[RFC,v1,00/10] archs/random: fallback to using sched_clock() if no cycle counter

Message ID	20220408182145.142506-1-Jason@zx2c4.com (mailing list archive)
Headers	show Return-Path: <linux-riscv-bounces+linux-riscv=archiver.kernel.org@lists.infradead.org> From: "Jason A. Donenfeld" <Jason@zx2c4.com> To: linux-kernel@vger.kernel.org, linux-crypto@vger.kernel.org, arnd@arndb.de Cc: "Jason A. Donenfeld" <Jason@zx2c4.com>, Theodore Ts'o <tytso@mit.edu>, Dominik Brodowski <linux@dominikbrodowski.net>, Russell King <linux@armlinux.org.uk>, Catalin Marinas <catalin.marinas@arm.com>, Will Deacon <will@kernel.org>, Geert Uytterhoeven <geert@linux-m68k.org>, Thomas Bogendoerfer <tsbogend@alpha.franken.de>, Paul Walmsley <paul.walmsley@sifive.com>, Palmer Dabbelt <palmer@dabbelt.com>, Albert Ou <aou@eecs.berkeley.edu>, "David S . Miller" <davem@davemloft.net>, Richard Weinberger <richard@nod.at>, Anton Ivanov <anton.ivanov@cambridgegreys.com>, Johannes Berg <johannes@sipsolutions.net>, Thomas Gleixner <tglx@linutronix.de>, Ingo Molnar <mingo@redhat.com>, Borislav Petkov <bp@alien8.de>, Dave Hansen <dave.hansen@linux.intel.com>, "H . Peter Anvin" <hpa@zytor.com>, Chris Zankel <chris@zankel.net>, Max Filippov <jcmvbkbc@gmail.com>, John Stultz <john.stultz@linaro.org>, Stephen Boyd <sboyd@kernel.org>, linux-arm-kernel@lists.infradead.org, linux-m68k@lists.linux-m68k.org, linux-mips@vger.kernel.org, linux-riscv@lists.infradead.org, sparclinux@vger.kernel.org, linux-um@lists.infradead.org, x86@kernel.org, linux-xtensa@linux-xtensa.org Subject: [PATCH RFC v1 00/10] archs/random: fallback to using sched_clock() if no cycle counter Date: Fri, 8 Apr 2022 20:21:35 +0200 Message-Id: <20220408182145.142506-1-Jason@zx2c4.com> MIME-Version: 1.0 Precedence: list Content-Type: text/plain; charset="us-ascii" Content-Transfer-Encoding: 7bit Sender: "linux-riscv" <linux-riscv-bounces@lists.infradead.org> Errors-To: linux-riscv-bounces+linux-riscv=archiver.kernel.org@lists.infradead.org
Series	archs/random: fallback to using sched_clock() if no cycle counter \| expand [RFC,v1,00/10] archs/random: fallback to using sched_clock() if no cycle counter [RFC,v1,01/10] random: use sched_clock() for random_get_entropy() if no get_cycles() [RFC,v1,02/10] m68k: use sched_clock() for random_get_entropy() instead of zero [RFC,v1,03/10] riscv: use sched_clock() for random_get_entropy() instead of zero [RFC,v1,04/10] mips: use sched_clock() for random_get_entropy() instead of zero [RFC,v1,05/10] arm: use sched_clock() for random_get_entropy() instead of zero [RFC,v1,06/10] x86: use sched_clock() for random_get_entropy() instead of zero [RFC,v1,07/10] arm64: use sched_clock() for random_get_entropy() instead of zero [RFC,v1,08/10] um: use sched_clock() for random_get_entropy() instead of zero [RFC,v1,09/10] sparc: use sched_clock() for random_get_entropy() instead of zero [RFC,v1,10/10] xtensa: use sched_clock() for random_get_entropy() instead of zero

Jason A. Donenfeld April 8, 2022, 6:21 p.m.

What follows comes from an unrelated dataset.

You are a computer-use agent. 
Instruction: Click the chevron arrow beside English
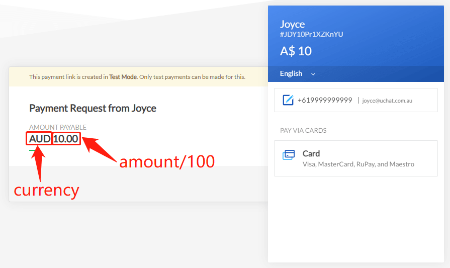pos(313,74)
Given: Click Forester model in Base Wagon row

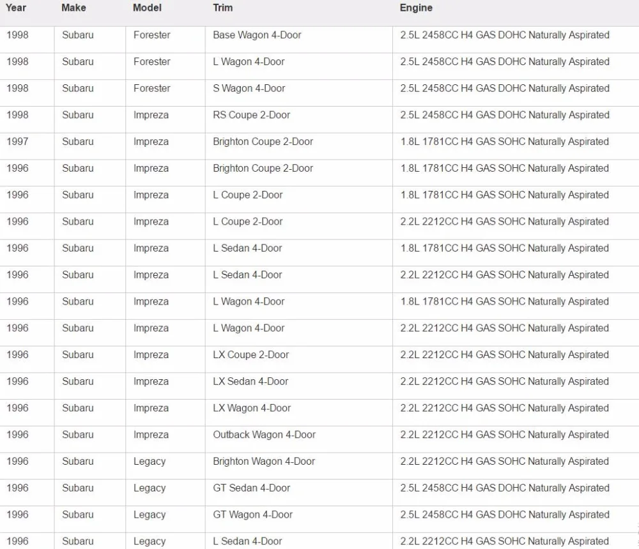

UTC

Hi folks,

The RNG uses a function called random_get_entropy() basically anytime
that it needs to timestamp an event. For example, an interrupt comes in,
and we mix a random_get_entropy() into the entropy pool somehow.
Somebody mashes their keyboard or moves their mouse around? We mix a
random_get_entropy() into the entropy pool. It's one of the main
varieties of input.

Unfortunately, it's always 0 on a few platforms. The RNG has accumulated
various hacks to deal with this, but in general it's not great. Surely
we can do better than 0. In fact, *anything* that's not the same exact
value all the time would be better than 0. Even a counter that
increments once per hour would be better than 0! I think you get the
idea.

On most platforms, random_get_entropy() is aliased to get_cycles(),
which makes sense for platforms where get_cycles() is defined. RDTSC,
for example, has all the characteristics we care about for this
function: it's fast to acquire (i.e. acceptable in an irq handler),
pretty high precision, available, forms a 2-monotone distribution, etc.
But for platforms without that, what is the next best thing?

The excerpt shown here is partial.